Muito se tem escrito sobre o quadragésimo aniversário de Maio de 68, a meu ver com alguma dose de mitificação. Não me arrogo o direito de falar em nome da geração que, cá longe, o acompanhou, a minha geração, de/dos 60, mas parece-me que temos uma visão mais objectiva do que foi Maio de 68.
Por exemplo, escreveu há dias o director do Público, José Manuel Fernandes, que a juventude portuguesa devia duas coisas essenciais ao movimento de Maio: a liberdade sexual e o despertar para o envolvimento na reforma da universidade. Nada mais errado. Em 1968, a vida sexual entre namorados estudantes era coisa banal. Quando muito, pode-se dizer, ao que me recordo, que não havia era promiscuidade considerável, como veio a acontecer para o fim da década seguinte. Quanto à reforma da universidade, tal afirmação é uma ofensa a tudo o que de estudos, debates, publicações marcou a vida associativa dos anos 60.

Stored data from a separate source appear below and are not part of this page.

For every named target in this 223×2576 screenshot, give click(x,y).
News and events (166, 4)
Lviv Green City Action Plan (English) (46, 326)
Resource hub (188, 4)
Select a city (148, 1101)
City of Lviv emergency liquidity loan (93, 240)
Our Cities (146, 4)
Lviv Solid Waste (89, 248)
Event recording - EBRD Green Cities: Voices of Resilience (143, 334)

Sou de opinião que Maio de 68 em França pouco marcou os estudantes portugueses, com excepção dos exilados em França. Aliás, passou-se um pouco o mesmo por toda a Europa, com excepção de Berlim. De certa forma, foi um fogacho. A provável estranheza com que alguns leitores lerão isto, leva-me a recorrer à glosa de um artigo provocador, “
Praga y Memphis en Mayo”, de Antonio Muñoz Molina, publicado recentemente no El País. Até reproduz a célebre boutade de Pasolini, dizendo que tinha mais simpatia pelos polícias do que pelos estudantes, porque os primeiros eram filhos de operários e camponeses e os segundos eram filhos de burgueses ricos.
A reacção portuguesa, provavelmente também a espanhola, tem muito a ver com a influência marcante do partido comunista, com o aparecimento ainda quase vestigial dos grupos maoistas, sendo ambas as correntes claramente reticentes, para não dizer hostis, ao anarquismo ou a alguma influência trotskista sobre Maio de 68. Anarquistas e trotskistas, cá, só raros e por brincadeira. Por isto, para a minha geração, “a imaginação ao poder” e outros slogans eram engraçados, mas não pareciam coisa séria.

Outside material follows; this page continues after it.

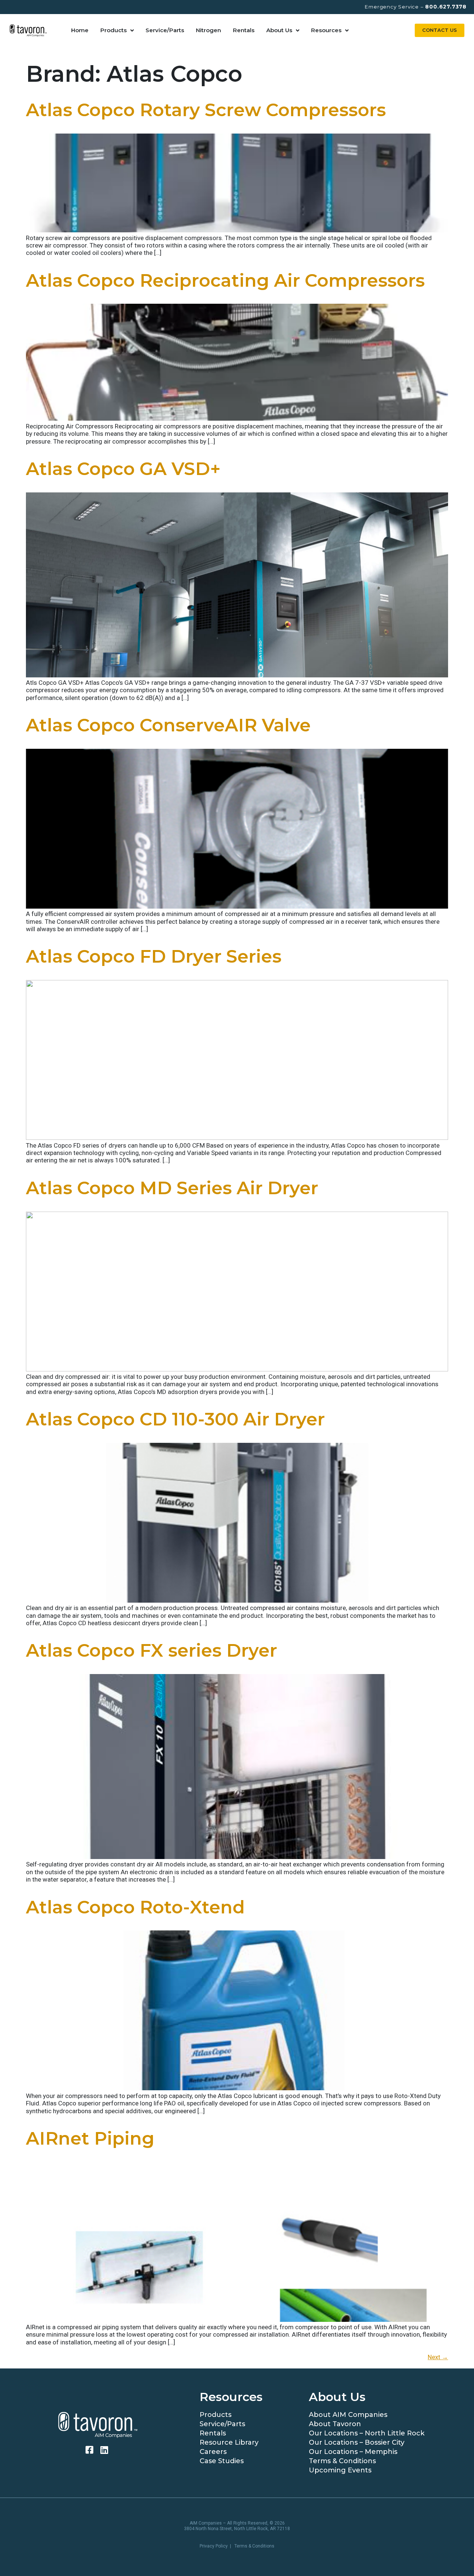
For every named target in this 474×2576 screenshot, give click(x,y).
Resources (326, 30)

É por tudo isto que teve muito maior repercussão no movimento estudantil português, até com dissidências políticas que maio de 68 não causou, a concomitante Primavera de Praga. Aí sim, víamos revolução, adivinhávamos (ou desejávamos) uma rotura histórica com o então já fossilizado regime soviético. Não se deve esquecer também o reflexo entre nós do movimento estudantil americano. Mais uma vez, lidava-se com coisas bem menos ligeiras do que em França, era a guerra do Vietnam, que muito nos dizia por os nossos protestos contra ela serem facilmente relacionáveis com a nossa luta anti-colonial.
Como nota final, por já estar fora da universidade e com pouco contacto com Coimbra, não faço ideia sobre se a crise de Coimbra de 1969 deve muito, pouco ou nada a Maio de 68. Pelos seus principais protagonistas e as suas posições políticas, suspeito de que não deve muito.